The Maritime Union of New Zealand says it will support the Maritime Union of Australia and the Australian union movement in their fight to protect the rights of workers.
Maritime Union of New Zealand General Secretary Trevor Hanson says the Australian federal Government’s plans to attack job standards for workers was experienced on the New Zealand side of the Tasman Sea in the 1990s, with the Employment Contracts Act (ECA) introduced by the National Government in 1991.
“We know what Australian workers are up against – the key issues such as protection from unfair dismissal, pressure to accept inferior individual contracts, and laws to keep unions from seeing workers at their workplaces, were all familiar experiences for New Zealand workers in the 1990s,” he says.
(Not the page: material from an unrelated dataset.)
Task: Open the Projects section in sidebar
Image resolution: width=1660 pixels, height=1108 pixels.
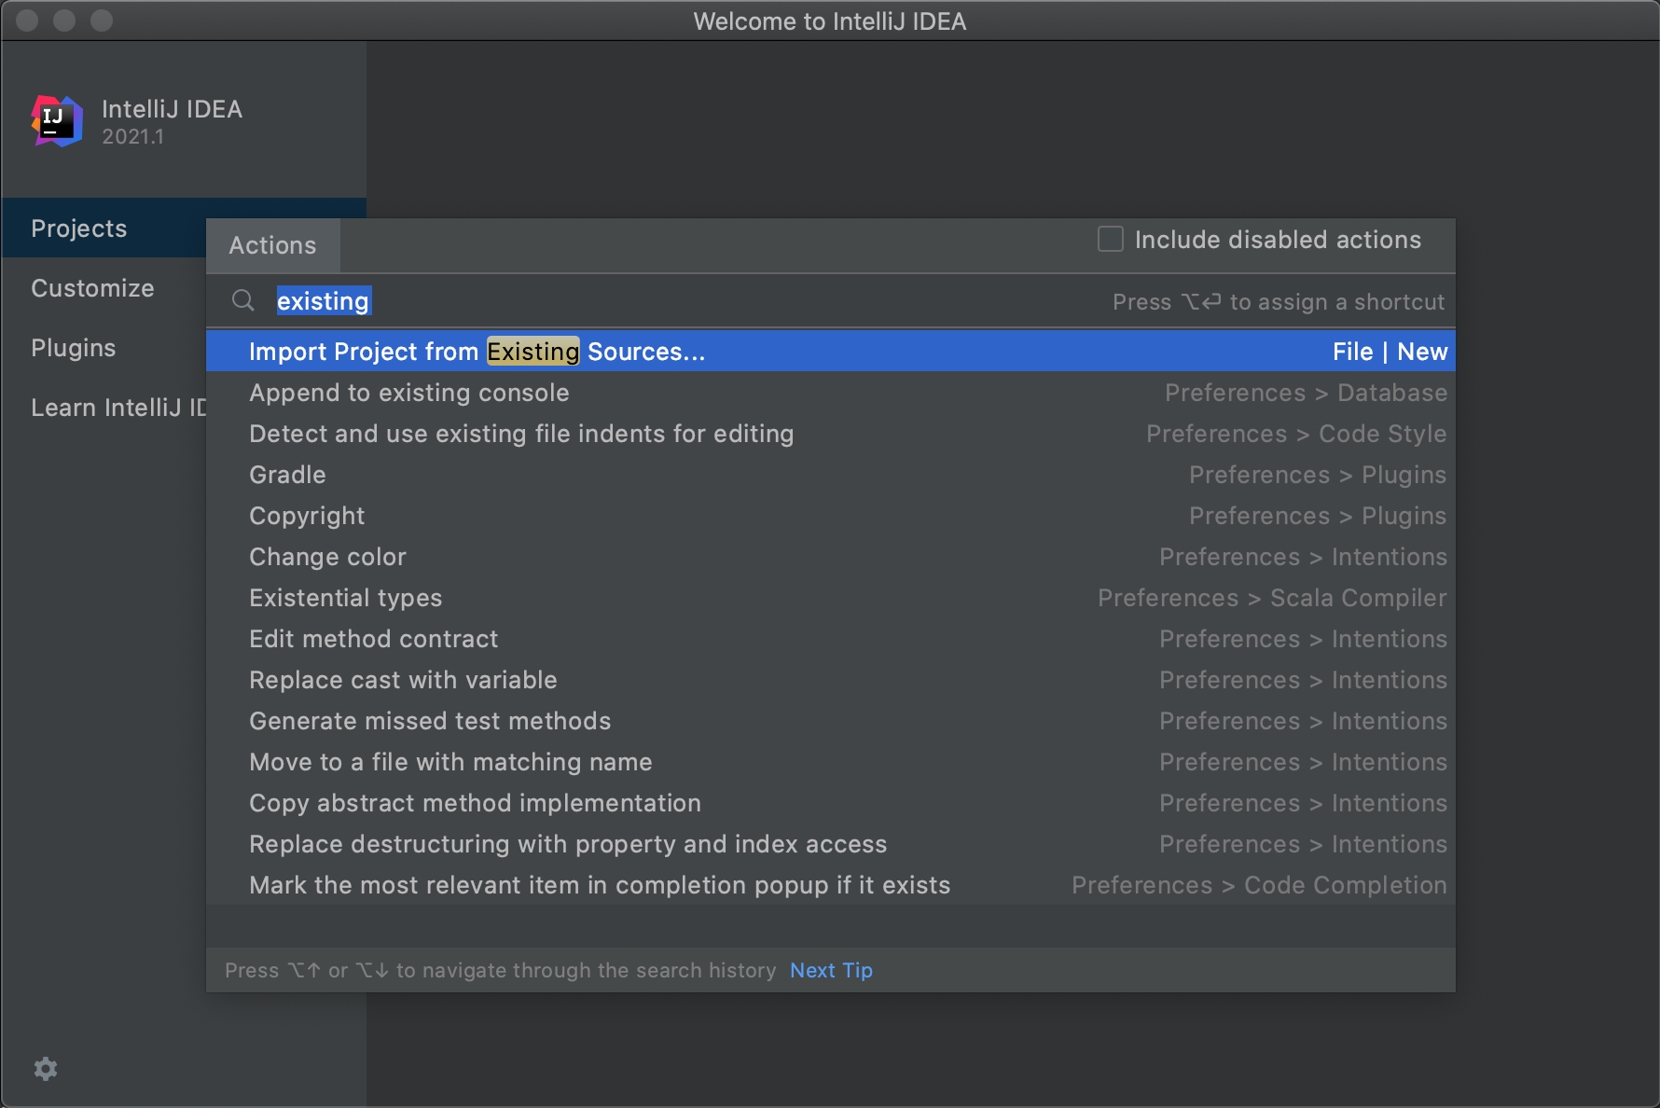Action: 79,229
New Zealand workers are still trying to catch up what they had lost in wages, job security and conditions years after the ECA was repealed in 2000, he says.
Mr Hanson says the two Maritime Unions work together as part of the Tasman Maritime Federation (TMF), a maritime alliance that sees workers co-operating internationally.
He says the Tasman Maritime Federation will discuss industrial, financial and political methods of helping the struggle for a fair go for workers wherever they face attacks.
“What we are talking about is the globalization of workers, where working people come together internationally for their common interests – this is a proud tradition for maritime unions around the world.”